= Task =
Each entry has to be set down again with no alteration.

Dataset entries
↓↓↓

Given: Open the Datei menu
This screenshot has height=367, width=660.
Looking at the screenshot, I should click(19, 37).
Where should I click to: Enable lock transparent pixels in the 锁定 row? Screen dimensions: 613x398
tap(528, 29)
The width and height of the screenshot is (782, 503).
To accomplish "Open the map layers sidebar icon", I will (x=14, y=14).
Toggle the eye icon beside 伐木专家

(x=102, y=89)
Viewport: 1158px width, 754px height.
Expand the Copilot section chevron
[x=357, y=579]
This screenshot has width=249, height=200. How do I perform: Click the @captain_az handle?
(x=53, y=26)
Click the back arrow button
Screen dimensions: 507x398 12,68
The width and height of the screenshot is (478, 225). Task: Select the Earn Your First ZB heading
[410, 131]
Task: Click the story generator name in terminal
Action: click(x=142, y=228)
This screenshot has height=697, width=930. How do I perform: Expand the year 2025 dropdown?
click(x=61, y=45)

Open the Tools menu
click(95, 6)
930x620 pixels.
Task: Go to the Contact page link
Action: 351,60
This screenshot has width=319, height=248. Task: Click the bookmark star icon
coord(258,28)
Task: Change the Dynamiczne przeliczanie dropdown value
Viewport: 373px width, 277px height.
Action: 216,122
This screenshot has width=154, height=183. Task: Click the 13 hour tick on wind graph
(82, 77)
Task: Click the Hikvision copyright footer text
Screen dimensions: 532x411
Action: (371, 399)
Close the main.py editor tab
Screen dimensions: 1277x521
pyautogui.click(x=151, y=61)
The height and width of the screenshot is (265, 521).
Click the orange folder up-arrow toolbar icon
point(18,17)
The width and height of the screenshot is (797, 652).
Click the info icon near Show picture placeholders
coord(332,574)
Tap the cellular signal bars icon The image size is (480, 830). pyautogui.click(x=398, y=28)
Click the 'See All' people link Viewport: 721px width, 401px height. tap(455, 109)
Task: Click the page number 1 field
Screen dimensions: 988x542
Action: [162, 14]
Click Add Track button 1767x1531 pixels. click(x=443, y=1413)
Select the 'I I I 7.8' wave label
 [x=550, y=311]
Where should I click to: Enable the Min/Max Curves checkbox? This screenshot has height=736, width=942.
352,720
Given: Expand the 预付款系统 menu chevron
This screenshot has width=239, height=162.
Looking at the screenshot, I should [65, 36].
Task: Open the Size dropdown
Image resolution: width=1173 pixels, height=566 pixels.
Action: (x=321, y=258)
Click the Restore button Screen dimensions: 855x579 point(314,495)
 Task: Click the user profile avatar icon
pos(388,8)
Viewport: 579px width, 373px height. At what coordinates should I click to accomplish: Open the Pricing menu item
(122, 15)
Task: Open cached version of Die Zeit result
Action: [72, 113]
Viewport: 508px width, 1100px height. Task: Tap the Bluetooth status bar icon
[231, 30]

↑↑↑

= The completed task =
Given: Open the Datei menu
This screenshot has height=367, width=660.
Looking at the screenshot, I should click(19, 37).
Where should I click to: Enable lock transparent pixels in the 锁定 row? Screen dimensions: 613x398
tap(528, 29)
The width and height of the screenshot is (782, 503).
To accomplish "Open the map layers sidebar icon", I will (x=14, y=14).
Toggle the eye icon beside 伐木专家

(x=102, y=89)
Viewport: 1158px width, 754px height.
Expand the Copilot section chevron
[x=357, y=579]
This screenshot has width=249, height=200. How do I perform: Click the @captain_az handle?
(x=53, y=26)
Click the back arrow button
Screen dimensions: 507x398 12,68
The width and height of the screenshot is (478, 225). Task: Select the Earn Your First ZB heading
[410, 131]
Task: Click the story generator name in terminal
Action: click(x=142, y=228)
This screenshot has height=697, width=930. How do I perform: Expand the year 2025 dropdown?
click(x=61, y=45)

Open the Tools menu
click(95, 6)
930x620 pixels.
Task: Go to the Contact page link
Action: 351,60
This screenshot has width=319, height=248. Task: Click the bookmark star icon
coord(258,28)
Task: Change the Dynamiczne przeliczanie dropdown value
Viewport: 373px width, 277px height.
Action: 216,122
This screenshot has width=154, height=183. Task: Click the 13 hour tick on wind graph
(82, 77)
Task: Click the Hikvision copyright footer text
Screen dimensions: 532x411
Action: (371, 399)
Close the main.py editor tab
Screen dimensions: 1277x521
pyautogui.click(x=151, y=61)
The height and width of the screenshot is (265, 521).
Click the orange folder up-arrow toolbar icon
point(18,17)
The width and height of the screenshot is (797, 652).
Click the info icon near Show picture placeholders
coord(332,574)
Tap the cellular signal bars icon The image size is (480, 830). pyautogui.click(x=398, y=28)
Click the 'See All' people link Viewport: 721px width, 401px height. tap(455, 109)
Task: Click the page number 1 field
Screen dimensions: 988x542
Action: [162, 14]
Click Add Track button 1767x1531 pixels. click(x=443, y=1413)
Select the 'I I I 7.8' wave label
 [x=550, y=311]
Where should I click to: Enable the Min/Max Curves checkbox? This screenshot has height=736, width=942.
352,720
Given: Expand the 预付款系统 menu chevron
This screenshot has width=239, height=162.
Looking at the screenshot, I should [65, 36].
Task: Open the Size dropdown
Image resolution: width=1173 pixels, height=566 pixels.
Action: (x=321, y=258)
Click the Restore button Screen dimensions: 855x579 point(314,495)
 Task: Click the user profile avatar icon
pos(388,8)
Viewport: 579px width, 373px height. At what coordinates should I click to accomplish: Open the Pricing menu item
(122, 15)
Task: Open cached version of Die Zeit result
Action: [72, 113]
Viewport: 508px width, 1100px height. Task: Tap the Bluetooth status bar icon
[231, 30]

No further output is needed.